• [Short exercise]:
Copy each of the rows below, keeping every character the same.

• [Dataset records]:
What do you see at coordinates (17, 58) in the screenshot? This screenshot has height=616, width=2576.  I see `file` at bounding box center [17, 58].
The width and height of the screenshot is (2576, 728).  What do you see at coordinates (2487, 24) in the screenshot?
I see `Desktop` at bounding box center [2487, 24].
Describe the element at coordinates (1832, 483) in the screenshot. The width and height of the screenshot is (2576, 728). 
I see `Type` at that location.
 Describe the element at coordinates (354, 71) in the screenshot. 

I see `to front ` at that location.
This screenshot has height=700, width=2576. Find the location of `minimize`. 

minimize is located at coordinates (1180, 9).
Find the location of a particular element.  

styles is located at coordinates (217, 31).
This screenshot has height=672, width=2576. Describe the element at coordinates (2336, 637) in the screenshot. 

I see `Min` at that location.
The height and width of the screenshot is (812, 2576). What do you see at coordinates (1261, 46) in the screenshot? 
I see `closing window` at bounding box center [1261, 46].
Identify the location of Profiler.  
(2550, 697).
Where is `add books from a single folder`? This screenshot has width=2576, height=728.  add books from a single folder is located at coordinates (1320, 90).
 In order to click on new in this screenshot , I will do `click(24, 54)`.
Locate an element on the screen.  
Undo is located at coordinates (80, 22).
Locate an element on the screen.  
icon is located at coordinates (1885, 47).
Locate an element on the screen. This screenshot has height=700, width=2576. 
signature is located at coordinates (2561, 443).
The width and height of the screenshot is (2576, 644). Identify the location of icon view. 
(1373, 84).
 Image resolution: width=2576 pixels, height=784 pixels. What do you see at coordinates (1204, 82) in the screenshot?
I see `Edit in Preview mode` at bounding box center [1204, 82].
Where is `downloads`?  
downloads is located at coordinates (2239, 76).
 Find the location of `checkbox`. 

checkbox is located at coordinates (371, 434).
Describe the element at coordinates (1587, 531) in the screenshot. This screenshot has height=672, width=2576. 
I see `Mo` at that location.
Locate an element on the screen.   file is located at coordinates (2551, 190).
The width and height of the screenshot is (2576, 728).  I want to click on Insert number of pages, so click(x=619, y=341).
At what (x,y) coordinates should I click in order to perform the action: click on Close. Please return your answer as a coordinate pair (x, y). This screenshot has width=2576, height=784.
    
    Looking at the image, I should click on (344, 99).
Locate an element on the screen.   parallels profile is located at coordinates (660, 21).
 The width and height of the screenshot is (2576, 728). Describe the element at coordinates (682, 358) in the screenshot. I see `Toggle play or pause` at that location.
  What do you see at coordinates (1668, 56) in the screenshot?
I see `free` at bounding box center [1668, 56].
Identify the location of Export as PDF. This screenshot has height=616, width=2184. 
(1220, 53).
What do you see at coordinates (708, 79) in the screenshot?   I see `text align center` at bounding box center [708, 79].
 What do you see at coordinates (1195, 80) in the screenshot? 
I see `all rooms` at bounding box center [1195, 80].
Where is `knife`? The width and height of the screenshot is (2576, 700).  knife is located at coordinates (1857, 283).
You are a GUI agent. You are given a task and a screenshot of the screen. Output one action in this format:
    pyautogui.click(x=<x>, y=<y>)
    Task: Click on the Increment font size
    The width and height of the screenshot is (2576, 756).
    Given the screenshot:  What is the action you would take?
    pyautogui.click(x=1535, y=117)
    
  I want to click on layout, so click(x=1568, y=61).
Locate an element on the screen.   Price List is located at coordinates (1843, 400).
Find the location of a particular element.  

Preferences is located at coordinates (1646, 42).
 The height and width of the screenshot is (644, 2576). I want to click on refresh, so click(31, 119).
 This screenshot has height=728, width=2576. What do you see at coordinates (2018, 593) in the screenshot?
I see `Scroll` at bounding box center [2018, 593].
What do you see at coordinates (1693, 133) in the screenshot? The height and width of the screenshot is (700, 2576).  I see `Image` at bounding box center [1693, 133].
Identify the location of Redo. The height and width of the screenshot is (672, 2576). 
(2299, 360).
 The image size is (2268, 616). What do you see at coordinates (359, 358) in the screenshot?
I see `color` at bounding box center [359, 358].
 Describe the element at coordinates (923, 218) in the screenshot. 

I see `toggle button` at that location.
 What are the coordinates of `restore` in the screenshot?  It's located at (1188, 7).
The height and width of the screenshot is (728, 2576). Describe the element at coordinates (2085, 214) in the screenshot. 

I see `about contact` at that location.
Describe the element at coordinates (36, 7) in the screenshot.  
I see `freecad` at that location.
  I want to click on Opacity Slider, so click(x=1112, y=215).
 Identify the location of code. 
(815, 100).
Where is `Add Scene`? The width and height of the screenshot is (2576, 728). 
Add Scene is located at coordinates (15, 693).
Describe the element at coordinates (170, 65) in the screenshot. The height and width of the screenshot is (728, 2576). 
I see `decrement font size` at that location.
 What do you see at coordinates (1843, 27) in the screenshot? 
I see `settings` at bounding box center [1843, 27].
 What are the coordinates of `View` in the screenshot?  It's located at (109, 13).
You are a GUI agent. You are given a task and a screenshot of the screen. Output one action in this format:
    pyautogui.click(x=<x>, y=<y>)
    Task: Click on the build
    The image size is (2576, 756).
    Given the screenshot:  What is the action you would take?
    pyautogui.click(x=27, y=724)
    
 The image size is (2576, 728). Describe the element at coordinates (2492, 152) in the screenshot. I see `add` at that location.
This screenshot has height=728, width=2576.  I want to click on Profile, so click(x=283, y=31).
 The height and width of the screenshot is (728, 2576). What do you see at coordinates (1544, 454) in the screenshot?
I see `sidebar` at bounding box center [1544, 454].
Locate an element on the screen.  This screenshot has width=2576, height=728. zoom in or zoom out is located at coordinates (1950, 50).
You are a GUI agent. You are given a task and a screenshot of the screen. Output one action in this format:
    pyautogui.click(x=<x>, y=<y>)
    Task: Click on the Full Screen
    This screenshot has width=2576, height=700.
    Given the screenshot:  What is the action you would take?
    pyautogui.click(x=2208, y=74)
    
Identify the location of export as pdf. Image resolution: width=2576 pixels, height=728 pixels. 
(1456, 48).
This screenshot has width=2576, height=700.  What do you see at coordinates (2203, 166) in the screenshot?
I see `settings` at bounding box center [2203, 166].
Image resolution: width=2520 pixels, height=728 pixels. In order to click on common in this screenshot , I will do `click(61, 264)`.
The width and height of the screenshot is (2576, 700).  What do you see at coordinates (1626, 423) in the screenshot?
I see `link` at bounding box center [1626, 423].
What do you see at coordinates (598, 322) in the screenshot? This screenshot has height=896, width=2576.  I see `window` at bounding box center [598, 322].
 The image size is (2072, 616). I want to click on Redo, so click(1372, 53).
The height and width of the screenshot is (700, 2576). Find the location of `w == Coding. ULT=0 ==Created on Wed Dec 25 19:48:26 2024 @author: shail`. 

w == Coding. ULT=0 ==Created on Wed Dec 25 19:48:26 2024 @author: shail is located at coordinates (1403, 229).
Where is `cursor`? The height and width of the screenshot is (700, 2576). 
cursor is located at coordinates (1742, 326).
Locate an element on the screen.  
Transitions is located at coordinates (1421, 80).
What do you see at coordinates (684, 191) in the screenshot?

• [Written response]:
What do you see at coordinates (17, 58) in the screenshot? This screenshot has height=616, width=2576.  I see `file` at bounding box center [17, 58].
The width and height of the screenshot is (2576, 728).  What do you see at coordinates (2487, 24) in the screenshot?
I see `Desktop` at bounding box center [2487, 24].
Describe the element at coordinates (1832, 483) in the screenshot. The width and height of the screenshot is (2576, 728). 
I see `Type` at that location.
 Describe the element at coordinates (354, 71) in the screenshot. 

I see `to front ` at that location.
This screenshot has height=700, width=2576. Find the location of `minimize`. 

minimize is located at coordinates (1180, 9).
Find the location of a particular element.  

styles is located at coordinates (217, 31).
This screenshot has height=672, width=2576. Describe the element at coordinates (2336, 637) in the screenshot. 

I see `Min` at that location.
The height and width of the screenshot is (812, 2576). What do you see at coordinates (1261, 46) in the screenshot? 
I see `closing window` at bounding box center [1261, 46].
Identify the location of Profiler.  
(2550, 697).
Where is `add books from a single folder`? This screenshot has width=2576, height=728.  add books from a single folder is located at coordinates (1320, 90).
 In order to click on new in this screenshot , I will do `click(24, 54)`.
Locate an element on the screen.  
Undo is located at coordinates (80, 22).
Locate an element on the screen.  
icon is located at coordinates (1885, 47).
Locate an element on the screen. This screenshot has height=700, width=2576. 
signature is located at coordinates (2561, 443).
The width and height of the screenshot is (2576, 644). Identify the location of icon view. 
(1373, 84).
 Image resolution: width=2576 pixels, height=784 pixels. What do you see at coordinates (1204, 82) in the screenshot?
I see `Edit in Preview mode` at bounding box center [1204, 82].
Where is `downloads`?  
downloads is located at coordinates (2239, 76).
 Find the location of `checkbox`. 

checkbox is located at coordinates (371, 434).
Describe the element at coordinates (1587, 531) in the screenshot. This screenshot has height=672, width=2576. 
I see `Mo` at that location.
Locate an element on the screen.   file is located at coordinates (2551, 190).
The width and height of the screenshot is (2576, 728).  I want to click on Insert number of pages, so click(x=619, y=341).
At what (x,y) coordinates should I click in order to perform the action: click on Close. Please return your answer as a coordinate pair (x, y). This screenshot has width=2576, height=784.
    
    Looking at the image, I should click on (344, 99).
Locate an element on the screen.   parallels profile is located at coordinates (660, 21).
 The width and height of the screenshot is (2576, 728). Describe the element at coordinates (682, 358) in the screenshot. I see `Toggle play or pause` at that location.
  What do you see at coordinates (1668, 56) in the screenshot?
I see `free` at bounding box center [1668, 56].
Identify the location of Export as PDF. This screenshot has height=616, width=2184. 
(1220, 53).
What do you see at coordinates (708, 79) in the screenshot?   I see `text align center` at bounding box center [708, 79].
 What do you see at coordinates (1195, 80) in the screenshot? 
I see `all rooms` at bounding box center [1195, 80].
Where is `knife`? The width and height of the screenshot is (2576, 700).  knife is located at coordinates (1857, 283).
You are a GUI agent. You are given a task and a screenshot of the screen. Output one action in this format:
    pyautogui.click(x=<x>, y=<y>)
    Task: Click on the Increment font size
    The width and height of the screenshot is (2576, 756).
    Given the screenshot:  What is the action you would take?
    pyautogui.click(x=1535, y=117)
    
  I want to click on layout, so click(x=1568, y=61).
Locate an element on the screen.   Price List is located at coordinates (1843, 400).
Find the location of a particular element.  

Preferences is located at coordinates (1646, 42).
 The height and width of the screenshot is (644, 2576). I want to click on refresh, so click(31, 119).
 This screenshot has height=728, width=2576. What do you see at coordinates (2018, 593) in the screenshot?
I see `Scroll` at bounding box center [2018, 593].
What do you see at coordinates (1693, 133) in the screenshot? The height and width of the screenshot is (700, 2576).  I see `Image` at bounding box center [1693, 133].
Identify the location of Redo. The height and width of the screenshot is (672, 2576). 
(2299, 360).
 The image size is (2268, 616). What do you see at coordinates (359, 358) in the screenshot?
I see `color` at bounding box center [359, 358].
 Describe the element at coordinates (923, 218) in the screenshot. 

I see `toggle button` at that location.
 What are the coordinates of `restore` in the screenshot?  It's located at (1188, 7).
The height and width of the screenshot is (728, 2576). Describe the element at coordinates (2085, 214) in the screenshot. 

I see `about contact` at that location.
Describe the element at coordinates (36, 7) in the screenshot.  
I see `freecad` at that location.
  I want to click on Opacity Slider, so click(x=1112, y=215).
 Identify the location of code. 
(815, 100).
Where is `Add Scene`? The width and height of the screenshot is (2576, 728). 
Add Scene is located at coordinates (15, 693).
Describe the element at coordinates (170, 65) in the screenshot. The height and width of the screenshot is (728, 2576). 
I see `decrement font size` at that location.
 What do you see at coordinates (1843, 27) in the screenshot? 
I see `settings` at bounding box center [1843, 27].
 What are the coordinates of `View` in the screenshot?  It's located at (109, 13).
You are a GUI agent. You are given a task and a screenshot of the screen. Output one action in this format:
    pyautogui.click(x=<x>, y=<y>)
    Task: Click on the build
    The image size is (2576, 756).
    Given the screenshot:  What is the action you would take?
    pyautogui.click(x=27, y=724)
    
 The image size is (2576, 728). Describe the element at coordinates (2492, 152) in the screenshot. I see `add` at that location.
This screenshot has height=728, width=2576.  I want to click on Profile, so click(x=283, y=31).
 The height and width of the screenshot is (728, 2576). What do you see at coordinates (1544, 454) in the screenshot?
I see `sidebar` at bounding box center [1544, 454].
Locate an element on the screen.  This screenshot has width=2576, height=728. zoom in or zoom out is located at coordinates (1950, 50).
You are a GUI agent. You are given a task and a screenshot of the screen. Output one action in this format:
    pyautogui.click(x=<x>, y=<y>)
    Task: Click on the Full Screen
    This screenshot has width=2576, height=700.
    Given the screenshot:  What is the action you would take?
    pyautogui.click(x=2208, y=74)
    
Identify the location of export as pdf. Image resolution: width=2576 pixels, height=728 pixels. 
(1456, 48).
This screenshot has width=2576, height=700.  What do you see at coordinates (2203, 166) in the screenshot?
I see `settings` at bounding box center [2203, 166].
Image resolution: width=2520 pixels, height=728 pixels. In order to click on common in this screenshot , I will do `click(61, 264)`.
The width and height of the screenshot is (2576, 700).  What do you see at coordinates (1626, 423) in the screenshot?
I see `link` at bounding box center [1626, 423].
What do you see at coordinates (598, 322) in the screenshot? This screenshot has height=896, width=2576.  I see `window` at bounding box center [598, 322].
 The image size is (2072, 616). I want to click on Redo, so click(1372, 53).
The height and width of the screenshot is (700, 2576). Find the location of `w == Coding. ULT=0 ==Created on Wed Dec 25 19:48:26 2024 @author: shail`. 

w == Coding. ULT=0 ==Created on Wed Dec 25 19:48:26 2024 @author: shail is located at coordinates (1403, 229).
Where is `cursor`? The height and width of the screenshot is (700, 2576). 
cursor is located at coordinates (1742, 326).
Locate an element on the screen.  
Transitions is located at coordinates (1421, 80).
What do you see at coordinates (684, 191) in the screenshot?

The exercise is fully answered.